The Cretaceous (82 Ma) Little Nahanni Pegmatite Group , Canada, is a 15 km long swarm of LCT-type pegmatite dikes that intrude Precambrian to Lower Cambrian siliciclastic metapelites and carbonate rocks. The dykes are dominated by a primary assemblage of quartz, spodumene, K-feldspar ± muscovite lacking both graphic textures and core zones, but characterized by combtextured spodumene and K-feldspar intergrowths. Varying degrees of albitization and lesser phyllic alteration accompany ore-grade oxide enrichment (Ta-Nb and Sn, respectively).A comprehensive fluid inclusion study using a wide variety of methods (petrography , CL, microthermometry, SEM/EDS evaporate mound analysis, LA ICP-MS, laser Raman spectroscopy, δ13C) on minerals (quartz, K-feldspar, albite, spodumene, muscovite, garnet, and tourmaline) from barren and mineralized samples indicate the fluid inclusions are secondary and appear to post-date pegmatite crystallization.

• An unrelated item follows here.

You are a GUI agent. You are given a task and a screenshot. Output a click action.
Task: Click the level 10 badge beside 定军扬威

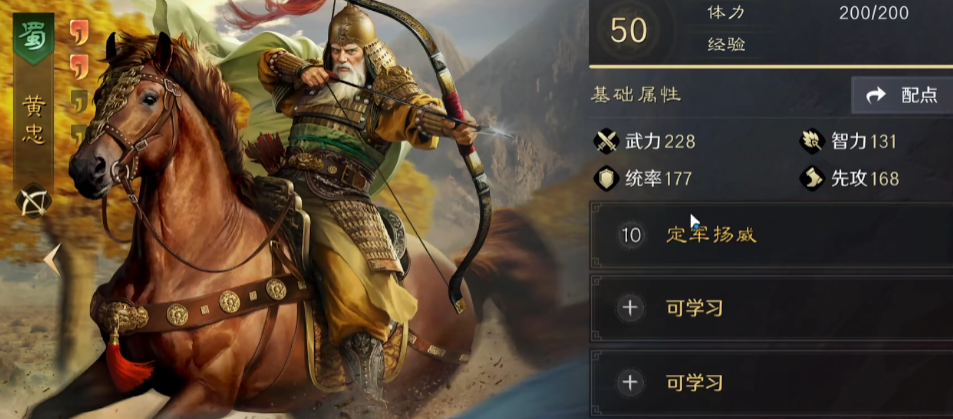click(631, 235)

The presence of secondary fluid inclusions may instead represent entrapment during the late-stage (sub-solidus to post crystallization) metasomatic evolution stage of the pegmatites. Three fluid types occur, and listed in paragenetic order are: (A) an aqueous-carbonic fluid (≤1 wt. % eq. NaCl) with varying XCO2 (0.1 to 0.78), purity (TmCO2= -57o to -61oC), and density; (B) a low-salinity (≤2 wt. % eq. NaCl) aqueous fluid; and (C) an aqueous-methane-nitrogen fluid. SEM-EDS analysis indicates that the fluids are Na (-K) - dominant, but with significant S and enrichment in transition and chalcophile elements. Fluid inclusion extracts have δ13C values (-9.7 to -27.7‰; n=7) which indicates exchange of the fluids with the immediate, carbon-bearing wall rocks occurred. Collectively the data indicate: (1) fluids were trapped during the later, metasomatic stage of pegmatite evolution; (2) fluids were trapped at <2.5 kbars and <350°C with pressure fluctuating between lithostatic and hydrostatic; (3) variable degrees of fluid:rock interaction occurred with the exocontact zone, resulting in varying XCO2and CO2:CH4 values; and (4) metasomatism and rare metal mineralization occurred in the presence of meteoric water. These findings indicate that the LNPG pegmatites are not a closed system, some of the carbonic component of H2O-CO2 fluids is exotic, and that low-salinity fluids of meteoric origin infiltrated during the subsolidus stage of pegmatite evolution.